Databricks Runtime 4.1 ML (Beta)

Databricks Runtime 4.1 ML provides a ready-to-go environment for machine learning and data science. It contains multiple popular libraries, including TensorFlow, Keras, and XGBoost. It also supports distributed TensorFlow training using Horovod.

Note

Databricks Runtime 4.1 ML will be deprecated soon. We recommend you use Databricks Runtime 5.0 ML.

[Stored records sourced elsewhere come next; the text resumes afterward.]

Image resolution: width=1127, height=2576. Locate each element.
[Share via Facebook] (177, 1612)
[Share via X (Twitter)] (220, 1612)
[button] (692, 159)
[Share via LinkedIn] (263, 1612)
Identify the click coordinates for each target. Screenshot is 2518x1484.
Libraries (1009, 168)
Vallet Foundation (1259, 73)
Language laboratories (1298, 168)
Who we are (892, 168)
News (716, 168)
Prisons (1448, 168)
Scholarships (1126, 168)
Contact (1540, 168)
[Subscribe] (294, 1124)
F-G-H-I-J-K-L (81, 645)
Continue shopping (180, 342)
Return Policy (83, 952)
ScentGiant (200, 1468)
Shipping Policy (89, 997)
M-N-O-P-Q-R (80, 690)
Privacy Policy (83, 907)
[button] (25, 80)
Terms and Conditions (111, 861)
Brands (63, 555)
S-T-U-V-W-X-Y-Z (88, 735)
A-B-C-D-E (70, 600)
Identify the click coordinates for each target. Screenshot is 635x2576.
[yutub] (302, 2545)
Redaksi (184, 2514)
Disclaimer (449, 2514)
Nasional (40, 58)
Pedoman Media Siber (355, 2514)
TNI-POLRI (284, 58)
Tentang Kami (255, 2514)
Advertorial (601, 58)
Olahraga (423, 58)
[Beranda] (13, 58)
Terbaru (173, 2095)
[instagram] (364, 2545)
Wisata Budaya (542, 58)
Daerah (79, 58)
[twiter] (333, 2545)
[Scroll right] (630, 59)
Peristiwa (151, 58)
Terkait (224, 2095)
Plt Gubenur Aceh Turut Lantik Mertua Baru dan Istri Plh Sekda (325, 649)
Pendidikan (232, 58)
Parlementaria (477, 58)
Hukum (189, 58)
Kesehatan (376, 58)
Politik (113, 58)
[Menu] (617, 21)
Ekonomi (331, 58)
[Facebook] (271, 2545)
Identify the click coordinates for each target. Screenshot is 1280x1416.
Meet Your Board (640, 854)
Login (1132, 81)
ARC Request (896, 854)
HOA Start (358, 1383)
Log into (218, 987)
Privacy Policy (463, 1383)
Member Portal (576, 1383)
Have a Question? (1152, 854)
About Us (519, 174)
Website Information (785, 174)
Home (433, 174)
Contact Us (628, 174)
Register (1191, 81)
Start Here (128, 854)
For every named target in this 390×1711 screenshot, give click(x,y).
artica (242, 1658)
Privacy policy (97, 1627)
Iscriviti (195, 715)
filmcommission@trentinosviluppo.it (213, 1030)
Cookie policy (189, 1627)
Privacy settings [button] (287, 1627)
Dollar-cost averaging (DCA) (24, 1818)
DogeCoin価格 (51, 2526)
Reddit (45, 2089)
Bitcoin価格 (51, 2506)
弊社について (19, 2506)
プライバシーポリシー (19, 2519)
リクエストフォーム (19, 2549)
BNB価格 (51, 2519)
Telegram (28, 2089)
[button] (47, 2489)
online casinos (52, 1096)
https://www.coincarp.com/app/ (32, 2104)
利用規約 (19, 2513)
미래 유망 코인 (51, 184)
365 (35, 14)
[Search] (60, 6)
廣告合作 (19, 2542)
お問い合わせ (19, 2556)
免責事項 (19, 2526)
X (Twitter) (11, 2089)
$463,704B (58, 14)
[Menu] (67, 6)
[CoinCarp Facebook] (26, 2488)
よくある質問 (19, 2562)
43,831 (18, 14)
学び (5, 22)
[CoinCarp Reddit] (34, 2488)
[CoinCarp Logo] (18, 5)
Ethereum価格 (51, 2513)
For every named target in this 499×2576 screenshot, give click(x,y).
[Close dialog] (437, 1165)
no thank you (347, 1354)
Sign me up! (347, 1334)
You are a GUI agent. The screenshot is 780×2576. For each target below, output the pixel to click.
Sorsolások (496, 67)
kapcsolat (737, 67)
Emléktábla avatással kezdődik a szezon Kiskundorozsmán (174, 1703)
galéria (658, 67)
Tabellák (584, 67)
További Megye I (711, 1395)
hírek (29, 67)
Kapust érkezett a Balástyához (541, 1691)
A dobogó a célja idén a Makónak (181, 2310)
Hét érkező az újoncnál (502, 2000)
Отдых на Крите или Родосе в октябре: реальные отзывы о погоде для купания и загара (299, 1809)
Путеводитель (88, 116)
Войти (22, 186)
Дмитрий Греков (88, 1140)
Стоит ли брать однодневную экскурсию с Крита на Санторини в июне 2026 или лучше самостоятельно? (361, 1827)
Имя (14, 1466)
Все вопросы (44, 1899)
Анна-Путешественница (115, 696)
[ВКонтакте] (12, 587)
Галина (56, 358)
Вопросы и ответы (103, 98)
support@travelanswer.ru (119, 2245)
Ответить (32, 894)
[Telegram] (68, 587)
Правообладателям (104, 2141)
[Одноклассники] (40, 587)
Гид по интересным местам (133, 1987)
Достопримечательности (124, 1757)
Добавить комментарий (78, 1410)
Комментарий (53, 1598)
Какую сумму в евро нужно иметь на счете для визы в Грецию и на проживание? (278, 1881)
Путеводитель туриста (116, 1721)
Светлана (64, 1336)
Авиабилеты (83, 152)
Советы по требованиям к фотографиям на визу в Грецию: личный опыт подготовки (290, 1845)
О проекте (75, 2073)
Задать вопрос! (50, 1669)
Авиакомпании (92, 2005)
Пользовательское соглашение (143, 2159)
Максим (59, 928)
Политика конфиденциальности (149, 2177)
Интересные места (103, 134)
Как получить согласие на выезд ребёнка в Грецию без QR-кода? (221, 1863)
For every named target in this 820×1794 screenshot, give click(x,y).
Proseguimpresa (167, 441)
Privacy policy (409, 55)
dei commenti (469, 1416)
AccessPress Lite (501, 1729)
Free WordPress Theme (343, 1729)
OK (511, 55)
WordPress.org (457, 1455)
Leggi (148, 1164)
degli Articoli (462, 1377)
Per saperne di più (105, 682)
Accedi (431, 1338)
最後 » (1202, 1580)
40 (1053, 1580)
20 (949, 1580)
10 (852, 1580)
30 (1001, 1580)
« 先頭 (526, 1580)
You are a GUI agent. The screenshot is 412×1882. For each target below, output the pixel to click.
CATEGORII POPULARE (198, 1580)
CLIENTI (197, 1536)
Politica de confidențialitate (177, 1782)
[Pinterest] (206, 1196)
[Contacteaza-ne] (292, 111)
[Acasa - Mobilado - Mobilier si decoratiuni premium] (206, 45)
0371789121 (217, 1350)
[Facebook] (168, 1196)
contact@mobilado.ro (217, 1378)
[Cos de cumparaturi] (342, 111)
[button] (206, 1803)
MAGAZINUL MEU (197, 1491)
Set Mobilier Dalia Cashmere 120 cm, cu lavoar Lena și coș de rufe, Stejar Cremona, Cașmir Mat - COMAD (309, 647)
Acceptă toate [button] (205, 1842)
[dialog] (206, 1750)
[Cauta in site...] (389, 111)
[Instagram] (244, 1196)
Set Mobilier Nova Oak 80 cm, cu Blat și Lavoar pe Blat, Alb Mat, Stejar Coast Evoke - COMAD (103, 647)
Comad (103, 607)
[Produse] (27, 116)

For more information, including instructions for creating a Databricks Runtime ML cluster, see Databricks Runtime for Machine Learning.

Libraries

Databricks Runtime 5.0 ML is built on top of Databricks Runtime 5.0. For information on what’s new in Databricks Runtime 5.0, see the Databricks Runtime 4.1 release notes. In addition to the new features in Databricks Runtime 4.1, Databricks Runtime 4.1 ML includes the following libraries to support machine learning. Some of these are also included in the base Databricks Runtime 4.1 and are noted as such.

Category Libraries
Distributed Deep Learning

Distributed training with Horovod and Spark:

  • HorovodEstimator
  • horovod 0.12.1
  • openmpi 3.0.0
  • paramiko 2.4.1
  • cloudpickle 0.5.2

Distributed TensorFlow and Keras prediction:

  • spark-deep-learning 1.0 pre-release
  • tensorframes 0.3.0
Deep Learning

Keras:

  • keras 2.1.5
  • h5py 2.7.1

TensorFlow:

  • (CPU clusters) tensorflow 1.7.1
  • (GPU clusters) tensorflow-gpu 1.7.1

GPU libraries:

  • CUDA 9.0 (also installed in base Databricks Runtime)
  • cuDNN 7.0 (also installed in base Databricks Runtime)
  • NCCL 2.0.5-3
XGBoost
Other machine learning libraries
  • numpy 1.14.2 (also installed in base Databricks Runtime; version may differ)
  • scikit-learn 0.18.1 (also installed in base Databricks Runtime)
  • scipy (also installed in base Databricks Runtime)

Maintenance Updates

Maintenance updates made to Databricks Runtime 4.1 ML since its initial release include:

  • July 31, 2018
    • Added Azure SQL DW connector to ML Runtime 4.1
    • Fixed a bug that could cause incorrect query results when the name of a partition column used in a predicate differs from the case of that column in the schema of the table.
    • Fixed a bug affecting Spark SQL execution engine.
    • Fixed a bug affecting code generation.
    • Fixed a bug (java.lang.NoClassDefFoundError) affecting Databricks Delta.
    • Improved error handling in Databricks Delta.
    • Fixed a bug that caused incorrect data skipping statistics to be collected for string columns 32 characters or greater.